After the first few minutes the crowd had fallen back. They watched her with respectful admiration from a decent distance. They had the chivalry towards woman so characteristic of the West. There was no vulgarity in their curiosity, though most of them had never seen her before. All, however, had heard of her and her father, the giant greybeard who moved and lived in an air of mystery, and apparently secret wealth, for more than once he had given large sums--large in the eyes of folks of moderate means, when charity was needed; as in the case of the floods the year before, and in the prairie-fire the year before that, when so many people were made homeless, and also when fifty men had been injured in one railway accident. On these occasions he gave disproportionately to his mode of life.

Now, when they saw that Fleda was about to move away, they drew just a little nearer, and presently one of the crowd could contain his admiration no longer. He raised a cheer.

"Three cheers for Her," he shouted, and loud hurrahs followed.

"Three cheers for Ingolby," another cried, and the noise was boisterous but not so general.

"Who shot Carillon Rapids?" another called in the formula of the West.

"She shot the Rapids," was the choral reply. "Who is she?" came the antiphon.

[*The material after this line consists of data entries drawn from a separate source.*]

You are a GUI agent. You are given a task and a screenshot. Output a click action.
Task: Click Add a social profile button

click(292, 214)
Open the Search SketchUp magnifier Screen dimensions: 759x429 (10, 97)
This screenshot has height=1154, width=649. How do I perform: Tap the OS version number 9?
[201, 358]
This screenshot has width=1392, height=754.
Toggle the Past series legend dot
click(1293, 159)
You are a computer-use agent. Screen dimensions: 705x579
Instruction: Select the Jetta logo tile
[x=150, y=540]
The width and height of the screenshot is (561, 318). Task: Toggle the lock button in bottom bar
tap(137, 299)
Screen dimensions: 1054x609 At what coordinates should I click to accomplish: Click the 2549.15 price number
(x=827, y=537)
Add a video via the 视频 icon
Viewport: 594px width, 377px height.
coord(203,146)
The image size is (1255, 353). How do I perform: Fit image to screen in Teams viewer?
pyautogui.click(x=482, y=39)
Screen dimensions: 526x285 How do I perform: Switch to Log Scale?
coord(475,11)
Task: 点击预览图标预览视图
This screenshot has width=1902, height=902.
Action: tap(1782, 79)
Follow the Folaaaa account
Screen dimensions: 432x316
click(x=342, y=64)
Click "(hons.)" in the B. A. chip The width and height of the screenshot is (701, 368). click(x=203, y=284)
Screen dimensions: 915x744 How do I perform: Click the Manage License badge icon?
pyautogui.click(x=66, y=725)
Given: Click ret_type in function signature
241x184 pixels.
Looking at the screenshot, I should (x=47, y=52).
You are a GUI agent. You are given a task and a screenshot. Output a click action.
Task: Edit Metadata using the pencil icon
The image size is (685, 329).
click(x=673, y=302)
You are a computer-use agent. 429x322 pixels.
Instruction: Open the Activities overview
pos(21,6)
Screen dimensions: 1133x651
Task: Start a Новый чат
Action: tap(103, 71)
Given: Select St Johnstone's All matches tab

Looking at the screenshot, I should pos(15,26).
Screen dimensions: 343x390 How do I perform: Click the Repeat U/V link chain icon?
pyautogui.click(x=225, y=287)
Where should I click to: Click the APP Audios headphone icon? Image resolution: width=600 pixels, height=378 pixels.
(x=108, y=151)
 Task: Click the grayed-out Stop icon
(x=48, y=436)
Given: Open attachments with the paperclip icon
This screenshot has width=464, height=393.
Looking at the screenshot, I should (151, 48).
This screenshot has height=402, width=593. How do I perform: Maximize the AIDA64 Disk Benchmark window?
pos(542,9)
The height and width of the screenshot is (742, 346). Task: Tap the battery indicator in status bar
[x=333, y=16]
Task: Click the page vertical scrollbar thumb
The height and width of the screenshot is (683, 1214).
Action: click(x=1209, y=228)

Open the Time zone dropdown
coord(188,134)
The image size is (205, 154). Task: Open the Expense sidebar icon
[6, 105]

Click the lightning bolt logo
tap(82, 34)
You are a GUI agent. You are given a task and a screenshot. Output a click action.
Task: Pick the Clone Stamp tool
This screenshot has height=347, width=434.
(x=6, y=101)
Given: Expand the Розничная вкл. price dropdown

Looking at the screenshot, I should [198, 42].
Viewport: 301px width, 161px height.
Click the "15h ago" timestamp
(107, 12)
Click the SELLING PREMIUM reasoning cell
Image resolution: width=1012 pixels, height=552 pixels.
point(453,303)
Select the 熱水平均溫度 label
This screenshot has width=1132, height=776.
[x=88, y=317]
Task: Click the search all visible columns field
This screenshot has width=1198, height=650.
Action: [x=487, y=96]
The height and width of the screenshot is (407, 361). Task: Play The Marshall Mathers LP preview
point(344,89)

"Druse is her name," was the gay response. "What did she do?"

"She shot Carillon Rapids--shot 'em dead. Hooray!"

In the middle of the cheering, Osterhaut and Jowett arrived in a wagon which they had commandeered, and, about the same time, from across the bridge, came running Tekewani and his braves.

"She done it like a kingfisher," cried Osterhaut. "Manitou's got the belt."

Fleda Druse's friendly eyes were given only for one instant to Osterhaut and his friend. Her gaze became fixed on Tekewani who, silent, and with immobile face, stole towards her. In spite of the civilization which controlled him, he wore Indian moccasins and deerskin breeches, though his coat was rather like a shortened workman's blouse. He did not belong to the life about him; he was a being apart, the spirit of vanished and vanishing days.

"Tekewani--ah, Tekewani, you have come," the girl said, and her eyes smiled at him as they had not smiled at Ingolby or even at the woman in black beside her.

"How!" the chief replied, and looked at her with searching, worshipping eyes.

"Don't look at me that way, Tekewani," she said, coming close to him. "I had to do it, and I did it."

"The teeth of rock everywhere!" he rejoined reproachfully, with a gesture of awe.

"I remembered all--all. You were my master, Tekewani."